We’ve been keeping a close eye on a story related to a possible VPN bypass vulnerability in Android devices. Researchers in the cyber security lab of Ben Gurion University in Israel have been researching the issue. First making it known to Samsung that a vulnerability exists on their Knox devices. It would allow an attacker to bypass the built-in VPN features and some third party VPN apps to intercept communications in clear text.

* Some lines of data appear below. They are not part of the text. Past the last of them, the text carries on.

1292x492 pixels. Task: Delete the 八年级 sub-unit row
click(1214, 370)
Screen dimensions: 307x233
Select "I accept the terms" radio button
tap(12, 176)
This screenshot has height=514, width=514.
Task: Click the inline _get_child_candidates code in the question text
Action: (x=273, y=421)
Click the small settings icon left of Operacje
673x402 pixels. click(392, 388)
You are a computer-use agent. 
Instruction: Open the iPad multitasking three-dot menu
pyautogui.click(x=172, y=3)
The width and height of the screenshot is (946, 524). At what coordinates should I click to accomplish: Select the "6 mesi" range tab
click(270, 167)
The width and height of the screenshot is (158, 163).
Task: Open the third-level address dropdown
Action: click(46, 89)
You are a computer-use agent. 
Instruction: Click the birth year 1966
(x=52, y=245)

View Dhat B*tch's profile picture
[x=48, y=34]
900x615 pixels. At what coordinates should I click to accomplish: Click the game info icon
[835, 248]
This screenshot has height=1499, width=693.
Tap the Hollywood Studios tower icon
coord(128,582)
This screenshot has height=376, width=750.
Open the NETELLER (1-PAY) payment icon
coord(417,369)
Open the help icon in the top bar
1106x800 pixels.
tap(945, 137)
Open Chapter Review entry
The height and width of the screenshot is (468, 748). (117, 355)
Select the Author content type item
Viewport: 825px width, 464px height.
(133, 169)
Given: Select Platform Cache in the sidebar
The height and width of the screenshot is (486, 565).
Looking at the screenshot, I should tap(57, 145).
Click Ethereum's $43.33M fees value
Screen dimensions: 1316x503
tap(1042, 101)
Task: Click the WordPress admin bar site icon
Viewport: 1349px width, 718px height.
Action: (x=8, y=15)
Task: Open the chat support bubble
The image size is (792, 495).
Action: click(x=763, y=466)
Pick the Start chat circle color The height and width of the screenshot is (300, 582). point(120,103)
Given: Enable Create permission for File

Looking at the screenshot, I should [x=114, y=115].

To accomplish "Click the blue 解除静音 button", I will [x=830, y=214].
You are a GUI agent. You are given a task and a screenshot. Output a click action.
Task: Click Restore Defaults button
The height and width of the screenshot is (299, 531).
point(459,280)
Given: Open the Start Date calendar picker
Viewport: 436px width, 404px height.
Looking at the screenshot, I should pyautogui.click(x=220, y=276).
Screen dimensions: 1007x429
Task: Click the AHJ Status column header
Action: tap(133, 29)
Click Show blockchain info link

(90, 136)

The team at Ben Gurion University has published a series of blog posts detailing the issue. After Samsung dismissed the problem and pointed a finger at Google, the research team released more details on the vulnerability. They are still waiting on a response from Google’s security team. From what we’ve read and seen from a video posted on their site the issue looks real. If the research is right Android VPN users are at risk.
The cyber security team at Ben Gurion first uncovered the vulnerability for devices running Google’s Android 4.3 Jelly Bean. On Monday they published a new post outlining the issue on Android 4.4 KitKat as well. You can judge for yourself whether or not you think Android users are at risk by the vulnerability. Here’s a video they shared showing the VPN bypass issue on a Google Android 4.4 KitKat device.
We’re very interested to hear from those in the VPN industry as well. Does this seem like something that might affect your apps. I know it appears to be an issue with the underlining Android code but perhaps some VPN apps aren’t affected. The information from the Ben Gurion team isn’t complete enough to detail the issue in depth. That’s on purpose I’m sure to not help potential attackers make use of the bypass vulnerability.
Here is the cyber security teams posts so far for reference:
- Jan. 27 – Active VPN Bypass on Android KitKat – Disclosure Report
- Jan. 23 – Our Professional and Humble Response to Samsung
- Jan. 17 – VPN Related Vulnerability Discovered on an Android device – Disclosure Report
- Jan. 13 – Cyber Labs in the News
We also found these articles helpful in our research:
- PCWorld – VPN bypass vulnerability affects Android Jelly Bean and KitKat, researchers say
- Threatpost – Android VPN Bypass Vulnerability Affects KitKat As Well As Jelly Bean
- ZDNet – Android VPN flaw found, exposes protected data
We’ll keep you updated on the response from Google and any future posts from the research team.